In sum, both experiments corroborate the predicted two‑phase dynamics we observe.
References
[1] Vasudeva, Bhavya, Puneesh Deora, and Christos Thrampoulidis. Implicit bias and fast convergence rates for self‑attention, 2024.
[2] Magen, Roey, et al. Benign overfitting in single‑head attention, 2025.
[3] Kevin Meng, David Bau, Alex Andonian, and Yonatan Belinkov. Locating and Editing Factual Associations in GPT, 2022.
[4] Li, Li, and Risteski. How Do Transformers Learn Topic Structure: Towards a Mechanistic Understanding, ICML 2023.
[5] Bietti, et al. Birth of a Transformer: A Memory Viewpoint, NeurIPS 2023.
With additional experiments, I am slightly more confident of the toy experiment results. Thanks.
Thank you for your follow-up and for reviewing the additional experiments. We’re glad they increased your confidence in the toy-experiment findings.

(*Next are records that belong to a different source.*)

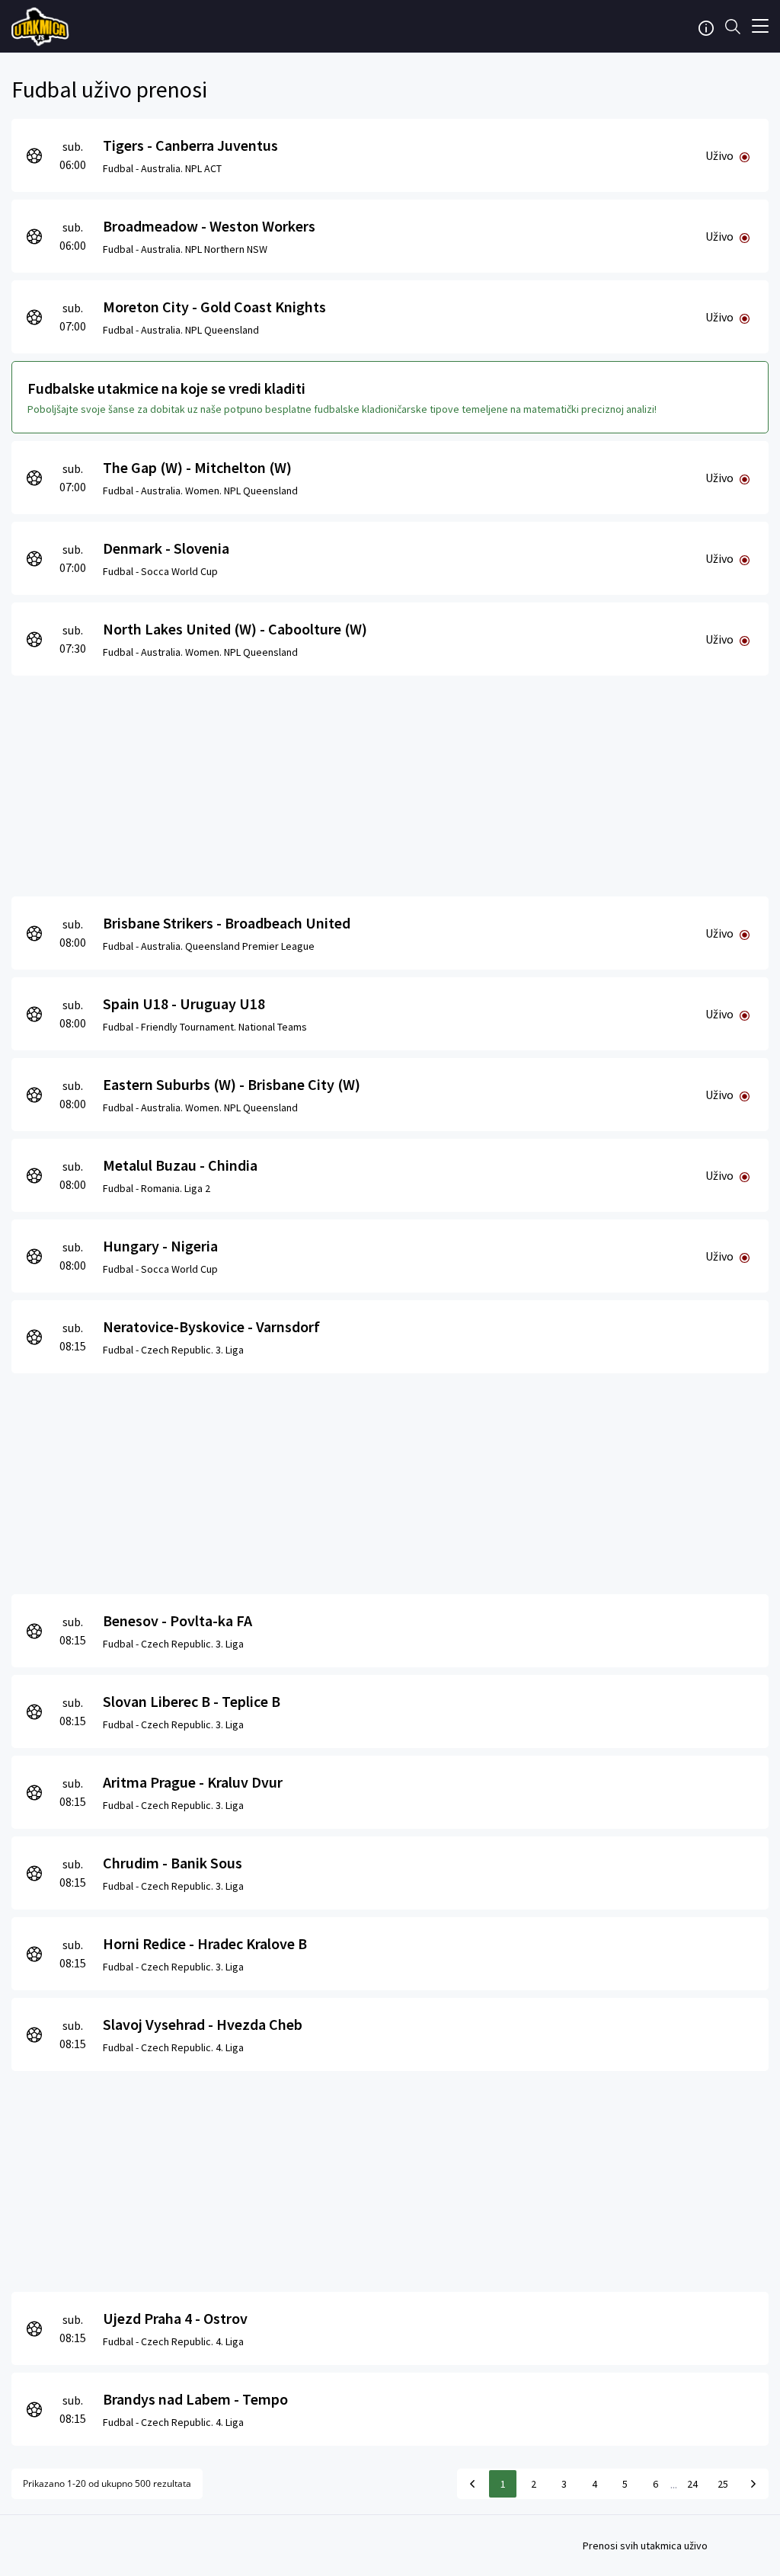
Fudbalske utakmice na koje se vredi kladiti (166, 388)
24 (692, 2484)
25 (723, 2484)
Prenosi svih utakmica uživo (645, 2545)
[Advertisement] (390, 782)
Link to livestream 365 (41, 27)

We will fold these results---and their full experimental setup details---into the camera ready. If you have any other questions or would like further clarification, please let us know.

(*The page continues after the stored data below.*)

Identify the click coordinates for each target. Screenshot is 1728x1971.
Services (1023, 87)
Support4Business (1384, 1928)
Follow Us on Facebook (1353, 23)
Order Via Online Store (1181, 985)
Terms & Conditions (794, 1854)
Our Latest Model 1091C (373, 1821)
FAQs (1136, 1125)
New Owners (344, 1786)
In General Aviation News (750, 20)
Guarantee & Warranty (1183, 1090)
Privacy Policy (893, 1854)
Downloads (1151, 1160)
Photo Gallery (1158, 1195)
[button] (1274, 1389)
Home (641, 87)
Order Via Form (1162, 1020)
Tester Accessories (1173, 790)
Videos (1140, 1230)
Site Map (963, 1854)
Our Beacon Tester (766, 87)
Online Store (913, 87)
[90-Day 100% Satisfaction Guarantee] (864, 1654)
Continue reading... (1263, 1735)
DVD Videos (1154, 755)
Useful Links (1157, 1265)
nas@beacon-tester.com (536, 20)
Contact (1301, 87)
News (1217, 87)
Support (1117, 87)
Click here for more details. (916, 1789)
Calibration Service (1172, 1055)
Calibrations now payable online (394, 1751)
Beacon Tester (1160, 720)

The paper studies the emergence of linear truth encodings (linear subspaces that separate true and false statements in the internal representations of a trained model). The paper studies a simple one-layer transformer model trained on a data distribution where true facts co-occur with other true facts more often than false facts. In this toy setting they show that the model learns to classify truthful versus untruthful statements linearly by their norms in a two-phase mechanism. The authors corroborate their findings on larger pre-trained models experimentally.
All reviewers agreed that the studied hypothesis is interesting and the toy setup is a clean abstraction of it. There were several concerns raised initially: (1) the simplicity of the Transformer model having only one linear trainable parameter, and the trends not being as clear when more parameters were trained, (2) lack of empirical evidence on pre-trained model matching the two-phase dynamics proposed in the theory, (3) limited evaluation on different sized models, and more realistic datasets. Apart from (1), the other concerns were addressed by the authors during the rebuttal with extensive experiments.
While the theoretical setup remain too idealized, the empirical validation of the phenomenon is good, and the core hypothesis is simple and plausible. Therefore I lean towards accept. I encourage the authors to include the new experiments done during the rebuttal period and improve the exposition to address reviewer concerns.